Dans un premier temps, celui d'une expérience pilote qui s'étalera sur l'année 2023, seuls deux acteurs (étroitement liés) sont engagés, mais de taille : PayPal et Venmo. En parallèle, une poignée de partenaires de Visa rejoignent le navire, sur un autre scénario de mise en œuvre puisqu'il s'agit de déployer sur des sites commerciaux (de l'avance de salaire de DailyPay aux transferts internationaux de Western Union) une option unique de paiement intégrant automatiquement les principaux porte-monnaie virtuels.
Le lancement officiel de Visa+ est planifié pour la fin de cette année et une généralisation (au reste du monde ?) interviendrait dans le courant de 2024. Il restera tout de même à voir si les acteurs concernés – il en faudra beaucoup pour espérer le succès – suivront les deux mastodontes embarqués dans l'aventure : les gros pourraient se satisfaire de leur audience captive, les petits risquent de craindre une marginalisation et tous voudront évaluer au préalable les bénéfices potentiels de leur participation.

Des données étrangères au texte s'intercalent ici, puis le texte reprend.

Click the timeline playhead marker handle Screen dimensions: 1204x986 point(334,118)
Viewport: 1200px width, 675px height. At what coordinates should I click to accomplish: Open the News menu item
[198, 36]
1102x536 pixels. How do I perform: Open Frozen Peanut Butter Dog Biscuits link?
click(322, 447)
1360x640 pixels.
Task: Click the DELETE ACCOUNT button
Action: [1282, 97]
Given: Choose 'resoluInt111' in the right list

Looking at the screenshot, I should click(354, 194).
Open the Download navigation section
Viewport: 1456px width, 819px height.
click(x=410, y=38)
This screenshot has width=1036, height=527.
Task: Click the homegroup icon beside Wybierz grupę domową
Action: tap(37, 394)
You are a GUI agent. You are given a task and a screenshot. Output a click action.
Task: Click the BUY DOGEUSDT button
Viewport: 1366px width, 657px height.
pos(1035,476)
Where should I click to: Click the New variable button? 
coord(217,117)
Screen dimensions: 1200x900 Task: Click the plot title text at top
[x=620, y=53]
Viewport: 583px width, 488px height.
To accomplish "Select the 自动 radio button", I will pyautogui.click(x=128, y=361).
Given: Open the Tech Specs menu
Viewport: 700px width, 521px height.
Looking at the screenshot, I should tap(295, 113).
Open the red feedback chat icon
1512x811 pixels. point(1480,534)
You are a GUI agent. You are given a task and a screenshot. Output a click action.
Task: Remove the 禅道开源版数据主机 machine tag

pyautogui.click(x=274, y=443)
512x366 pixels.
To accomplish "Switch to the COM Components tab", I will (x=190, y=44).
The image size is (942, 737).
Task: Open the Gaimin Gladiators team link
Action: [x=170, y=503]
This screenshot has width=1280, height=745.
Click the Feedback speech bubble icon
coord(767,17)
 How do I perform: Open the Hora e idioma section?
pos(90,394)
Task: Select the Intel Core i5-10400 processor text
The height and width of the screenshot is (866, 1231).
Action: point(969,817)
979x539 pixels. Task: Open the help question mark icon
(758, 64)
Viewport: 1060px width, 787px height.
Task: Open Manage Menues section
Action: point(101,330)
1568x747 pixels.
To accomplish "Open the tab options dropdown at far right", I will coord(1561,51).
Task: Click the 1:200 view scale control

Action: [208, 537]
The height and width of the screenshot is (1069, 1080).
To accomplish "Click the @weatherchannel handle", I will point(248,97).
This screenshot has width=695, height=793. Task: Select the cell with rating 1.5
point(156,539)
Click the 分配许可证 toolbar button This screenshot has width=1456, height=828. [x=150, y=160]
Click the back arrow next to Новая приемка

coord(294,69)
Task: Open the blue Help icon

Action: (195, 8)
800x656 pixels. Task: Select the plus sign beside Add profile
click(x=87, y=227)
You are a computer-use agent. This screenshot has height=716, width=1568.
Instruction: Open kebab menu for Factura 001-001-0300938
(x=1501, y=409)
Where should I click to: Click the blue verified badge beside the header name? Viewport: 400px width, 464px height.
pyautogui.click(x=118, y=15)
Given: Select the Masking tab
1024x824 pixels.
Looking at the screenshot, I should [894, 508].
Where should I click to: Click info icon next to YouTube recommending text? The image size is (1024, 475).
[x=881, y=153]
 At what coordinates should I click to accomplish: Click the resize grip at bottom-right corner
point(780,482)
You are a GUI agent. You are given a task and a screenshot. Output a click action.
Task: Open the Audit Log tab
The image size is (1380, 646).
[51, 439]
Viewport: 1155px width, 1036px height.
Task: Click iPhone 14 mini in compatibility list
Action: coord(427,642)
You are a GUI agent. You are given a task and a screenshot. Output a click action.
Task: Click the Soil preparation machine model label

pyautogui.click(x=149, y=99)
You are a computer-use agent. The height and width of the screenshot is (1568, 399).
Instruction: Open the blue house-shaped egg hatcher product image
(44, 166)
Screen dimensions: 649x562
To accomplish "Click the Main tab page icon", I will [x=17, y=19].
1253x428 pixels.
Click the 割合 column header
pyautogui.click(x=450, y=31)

Au fil des annonces, se dessine la stratégie de Visa dans un univers des paiements qui promet de changer radicalement. Oubliées, apparemment, les velléités passées de prendre pied en bout de chaîne, dans les interactions entre utilisateurs finaux, la cible consiste maintenant plutôt à décliner le principe du réseau d'infrastructure (de ses origines) dans les domaines d'avenir – là les monnaies « digitales » de banque centrale (MDBC) ou, ici, les applications P2P – en profitant de l'explosion des besoins d'interopérabilité entre une myriade d'outils génériques ou de niche.